>>

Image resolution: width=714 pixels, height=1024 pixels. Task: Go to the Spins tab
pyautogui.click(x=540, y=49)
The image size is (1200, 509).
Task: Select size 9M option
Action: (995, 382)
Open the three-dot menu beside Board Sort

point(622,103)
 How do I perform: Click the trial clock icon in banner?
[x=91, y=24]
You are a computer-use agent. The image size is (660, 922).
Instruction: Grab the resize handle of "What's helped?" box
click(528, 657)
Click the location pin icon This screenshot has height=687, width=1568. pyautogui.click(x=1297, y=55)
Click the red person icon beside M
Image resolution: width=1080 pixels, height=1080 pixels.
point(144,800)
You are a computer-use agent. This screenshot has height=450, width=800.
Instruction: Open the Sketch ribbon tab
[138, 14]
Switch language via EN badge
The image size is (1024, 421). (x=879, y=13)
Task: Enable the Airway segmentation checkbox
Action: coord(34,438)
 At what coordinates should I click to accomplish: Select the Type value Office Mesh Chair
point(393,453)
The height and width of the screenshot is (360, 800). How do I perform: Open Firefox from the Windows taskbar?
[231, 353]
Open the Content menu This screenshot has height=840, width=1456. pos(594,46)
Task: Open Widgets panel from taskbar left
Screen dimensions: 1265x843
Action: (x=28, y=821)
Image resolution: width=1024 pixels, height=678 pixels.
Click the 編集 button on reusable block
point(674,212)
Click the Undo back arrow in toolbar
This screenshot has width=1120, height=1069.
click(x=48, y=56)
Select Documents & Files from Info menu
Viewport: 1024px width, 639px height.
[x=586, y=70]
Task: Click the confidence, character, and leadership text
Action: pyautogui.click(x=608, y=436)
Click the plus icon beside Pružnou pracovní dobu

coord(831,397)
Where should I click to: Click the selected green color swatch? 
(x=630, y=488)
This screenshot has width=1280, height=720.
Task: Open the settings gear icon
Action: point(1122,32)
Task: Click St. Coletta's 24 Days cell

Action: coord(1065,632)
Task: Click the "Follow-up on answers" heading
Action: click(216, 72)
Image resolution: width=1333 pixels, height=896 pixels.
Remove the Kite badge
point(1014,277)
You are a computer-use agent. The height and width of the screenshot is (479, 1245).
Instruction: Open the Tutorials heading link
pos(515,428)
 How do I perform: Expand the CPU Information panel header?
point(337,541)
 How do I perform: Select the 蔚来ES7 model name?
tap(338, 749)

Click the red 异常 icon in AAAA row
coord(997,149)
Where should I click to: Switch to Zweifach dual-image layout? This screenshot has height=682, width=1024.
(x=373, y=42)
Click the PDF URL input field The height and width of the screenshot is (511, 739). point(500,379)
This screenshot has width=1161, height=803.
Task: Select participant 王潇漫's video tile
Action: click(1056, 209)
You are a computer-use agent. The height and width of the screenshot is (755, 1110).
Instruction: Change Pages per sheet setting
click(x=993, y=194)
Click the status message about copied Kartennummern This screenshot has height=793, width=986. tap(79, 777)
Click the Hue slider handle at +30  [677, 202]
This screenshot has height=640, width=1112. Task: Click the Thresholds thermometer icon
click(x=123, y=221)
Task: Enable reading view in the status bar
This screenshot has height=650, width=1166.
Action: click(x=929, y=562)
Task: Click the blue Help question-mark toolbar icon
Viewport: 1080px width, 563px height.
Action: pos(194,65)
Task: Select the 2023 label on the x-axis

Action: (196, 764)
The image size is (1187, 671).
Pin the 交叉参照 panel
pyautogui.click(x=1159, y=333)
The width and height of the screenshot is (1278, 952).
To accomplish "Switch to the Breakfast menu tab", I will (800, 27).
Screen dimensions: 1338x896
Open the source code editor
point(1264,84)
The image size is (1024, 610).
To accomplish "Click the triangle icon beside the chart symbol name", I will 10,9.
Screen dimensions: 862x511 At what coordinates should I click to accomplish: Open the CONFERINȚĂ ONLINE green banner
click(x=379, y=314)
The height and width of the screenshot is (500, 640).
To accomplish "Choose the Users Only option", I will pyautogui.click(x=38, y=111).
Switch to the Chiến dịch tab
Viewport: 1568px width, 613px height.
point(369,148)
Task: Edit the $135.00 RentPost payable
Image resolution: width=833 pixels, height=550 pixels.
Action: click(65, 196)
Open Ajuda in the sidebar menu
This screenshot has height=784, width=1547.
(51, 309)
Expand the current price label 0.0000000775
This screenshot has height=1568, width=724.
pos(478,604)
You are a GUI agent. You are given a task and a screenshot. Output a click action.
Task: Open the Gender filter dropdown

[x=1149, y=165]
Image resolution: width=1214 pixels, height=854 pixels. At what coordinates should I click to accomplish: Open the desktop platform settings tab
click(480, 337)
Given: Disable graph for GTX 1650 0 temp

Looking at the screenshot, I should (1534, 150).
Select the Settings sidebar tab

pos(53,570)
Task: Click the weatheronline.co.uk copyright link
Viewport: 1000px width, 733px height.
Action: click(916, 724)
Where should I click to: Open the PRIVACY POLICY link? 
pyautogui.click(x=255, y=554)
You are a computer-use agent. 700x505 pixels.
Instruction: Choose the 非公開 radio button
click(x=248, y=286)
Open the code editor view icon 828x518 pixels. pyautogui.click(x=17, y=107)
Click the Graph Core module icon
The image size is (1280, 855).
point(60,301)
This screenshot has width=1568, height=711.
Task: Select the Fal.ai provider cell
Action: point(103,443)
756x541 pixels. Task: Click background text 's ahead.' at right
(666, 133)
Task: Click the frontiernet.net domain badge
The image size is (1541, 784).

<<

-- WHAT YOU WILL DO --
All lines of the entries above where "agent" turns up should be reported.

-- EXERCISE RESPONSE --
You are a computer-use agent. The image size is (660, 922).
You are a computer-use agent. This screenshot has height=450, width=800.
You are a computer-use agent. The height and width of the screenshot is (479, 1245).
You are a computer-use agent. The height and width of the screenshot is (755, 1110).
You are a GUI agent. You are given a task and a screenshot. Output a click action.
You are a computer-use agent. 700x505 pixels.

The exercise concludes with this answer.